E pra piorar ainda vem o Beto e diz: “preciso ir, amor, mais não chora não ta? Beijos”, depois de eu ter passado uma hora e meia consolando ele no MSN. É esse o “gostar” que ele diz que sente?
Ta precisando aprender um pouco mais sobre sentimentos.
Entendo que hoje não seja um bom dia pra ele, mas sair e me dizer pra não chorar, sem nem querer saber o que aconteceu, aí é foda!
Mas deixa pra lá, amanhã é um novo dia e tudo vai se acertar, sabe por quê? Porque vou passar o dia inteiro na rua!
Dias assim sempre são melhores dos que eu passo em casa.
Sem brigas, só compromissos. Troco numa boa!

domingo, 3 de julho de 2011

A metáfora do amor


Foi coisa de dias, papo de horas, questão de minutos e eu me apaixonei...
Eu sei que está tudo muito recente e que está cedo demais pra me declarar, dizer que ele é tudo que eu precisava, que eu o quero pra sempre e que nada vai me fazer mudar de idéia.

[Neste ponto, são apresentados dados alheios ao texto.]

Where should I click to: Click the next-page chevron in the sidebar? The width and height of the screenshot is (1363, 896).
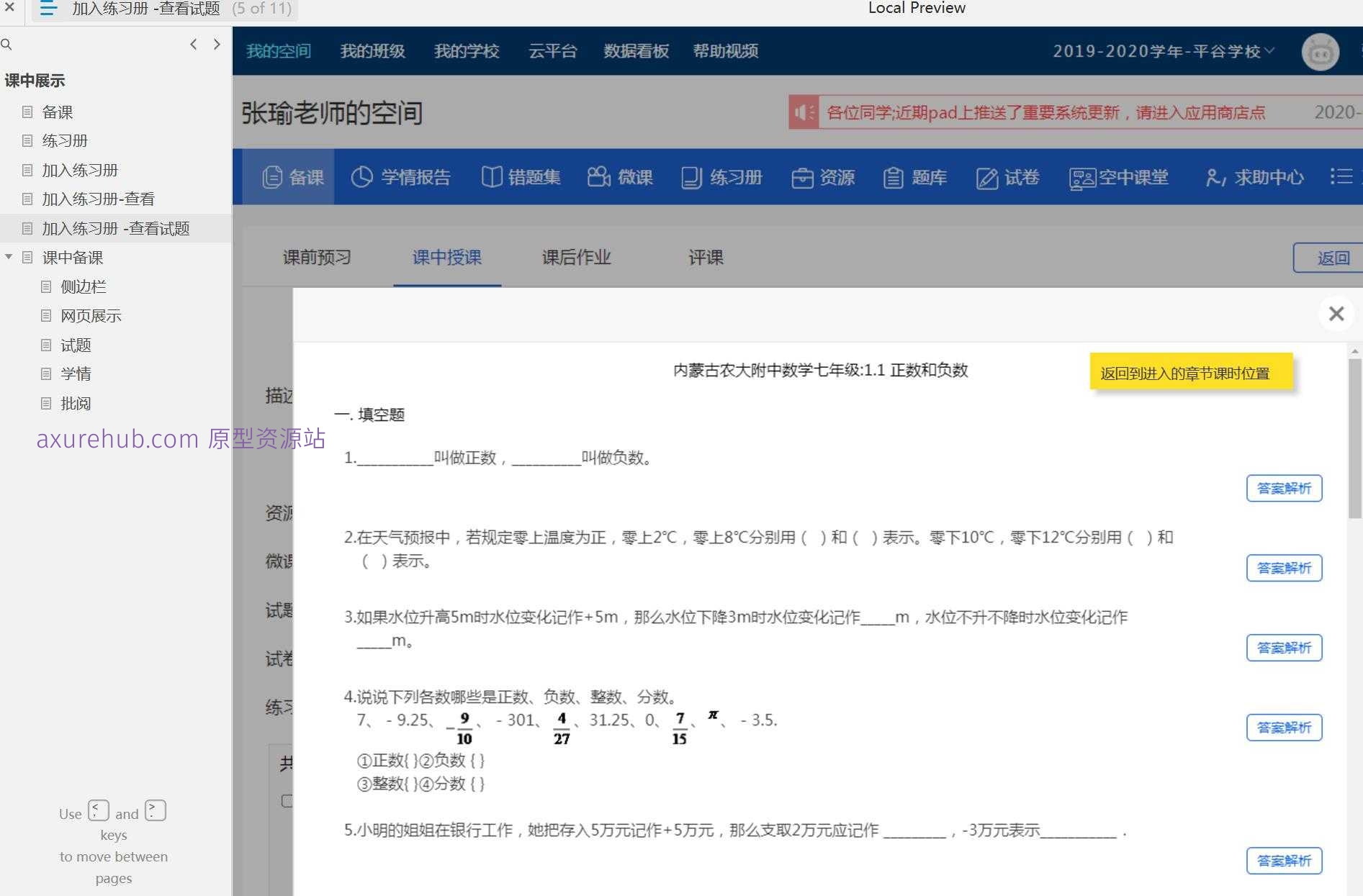click(216, 44)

Realmente, não é o momento para isso.
Mas como se trata do meu blog, do meu psicólogo passivo, do meu desabafo, da minha vida e visto que eu priorizo sempre a sinceridade para mim mesma, eu preciso dizer que estou sentindo algo diferente como eu nunca havia sentido antes. Ultrapassa qualquer sentimentozinho de namorados que diziam que eu era o amor da vida deles, sem nem me conhecer.
Não é que eu esteja dizendo que não somos feitos um para o outro, até porque temos muito o que nos conhecer para que eu possa dizer isso, mas a questão é o que eu estou sentindo.
Nem eu mesma sei...
Como alguém poderá saber?
Todo carinho que ele tem, a segurança que ele me passa, a confiança que ele me transmite, o valor que ele me dá, a intimidade que já temos, aquele beijo de quem quer passar o resto da vida ao meu lado e aquelas mãos quentinhas que me acariciam como se quisessem dizer que vai estar comigo sempre que eu precisar.

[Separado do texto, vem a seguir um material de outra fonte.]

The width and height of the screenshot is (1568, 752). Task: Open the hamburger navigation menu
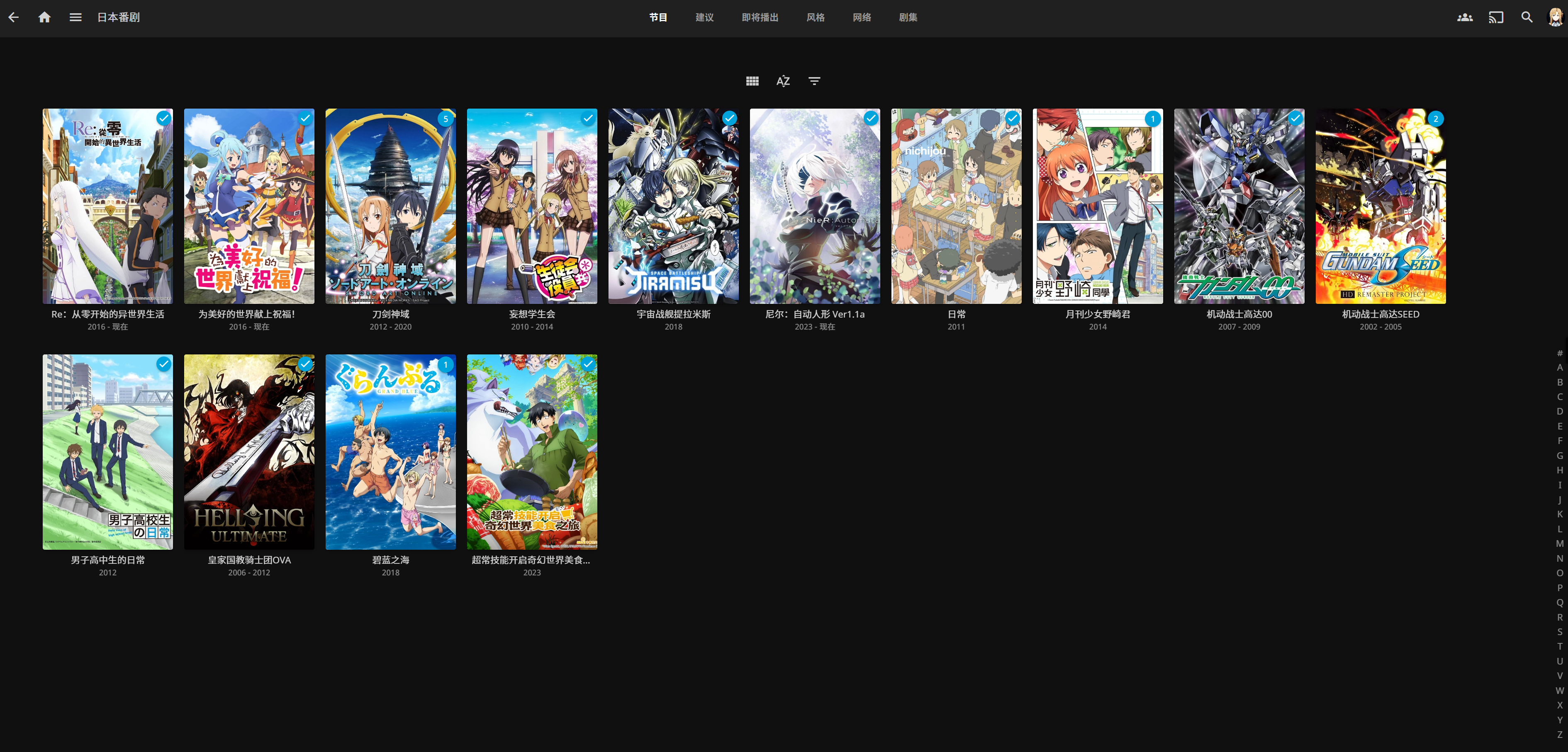(75, 17)
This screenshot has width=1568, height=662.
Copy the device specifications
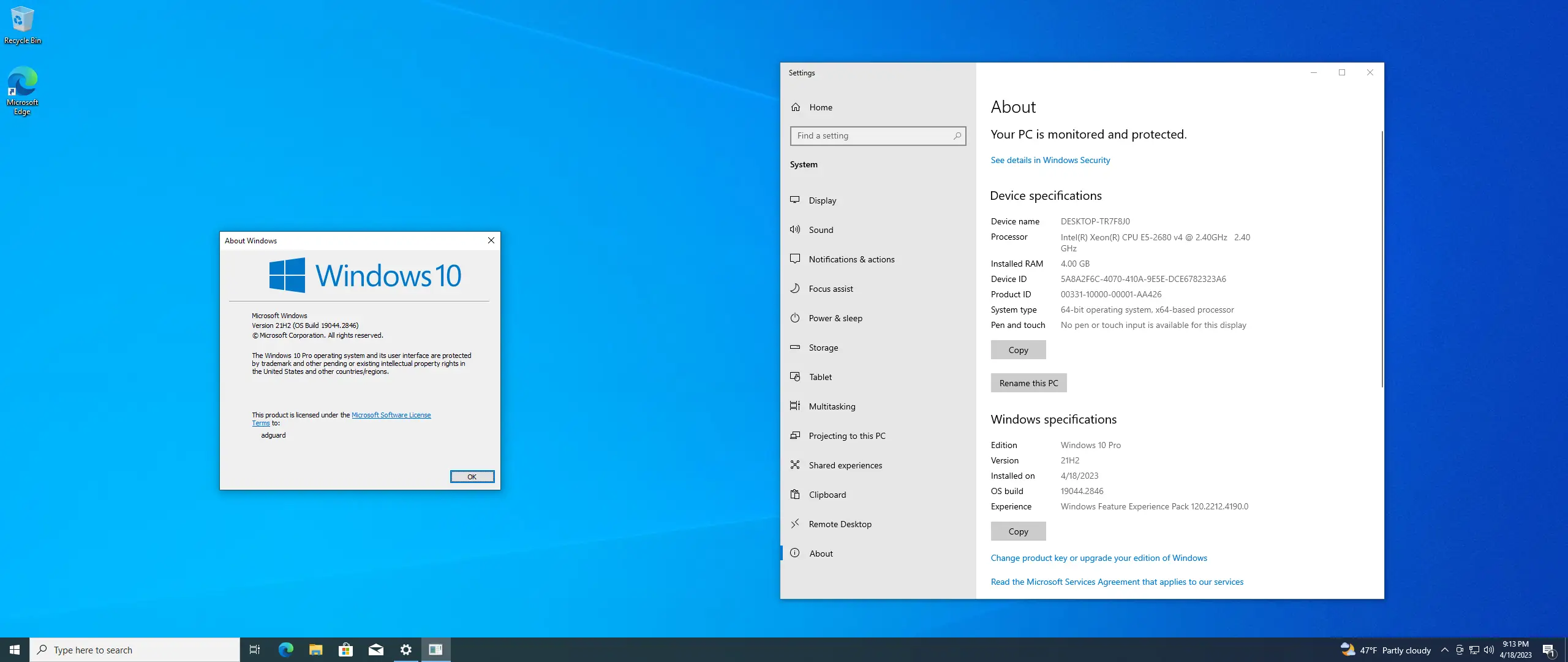click(x=1018, y=349)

Aquele sorriso que me acalma, o abraço que me conforta, as brincadeiras que me divertem, as bobagens que ele diz, nossos momentos juntos, os elogios que ele me faz, o frio que ele não me deixa sentir e os olhos dele, que brilham, quando me olham. Tudo isso me faz pensar que, talvez, ele esteja sentindo o mesmo por mim.
E se ele realmente estiver, que ótimo, sinal que não vou sofrer denovo. Bom, é o que eu espero.
Como eu disse há uns dois posts, todo sim, pode um dia virar não e quando você acha que entende tudo sobre velejar, o vento muda de direção e em menos de um minuto seu barco afunda sem que você tenha tempo de mudar os planos e agir de maneira a não deixar aquilo acontecer.
Quando você pensa que sabe responder à qualquer questão, as perguntas simplesmente mudam e até que você pare, pense e responda, o tempo corre e a sua oportunidade de dizer o que acha, se vai, levada pelo vento. O mesmo que afundou seu barco e te fez descrente da arte de velejar.
Nada... isso era só uma metáfora para tentar falar de amor.
Mas quem sou eu para falar sobre isso?
Uma rélis participante desse jogo chamado vida.
Já amei, amo e sei que ainda tenho muito o que amar, mas antes que meu barco afunde, vou me garantir e aprender a velejar!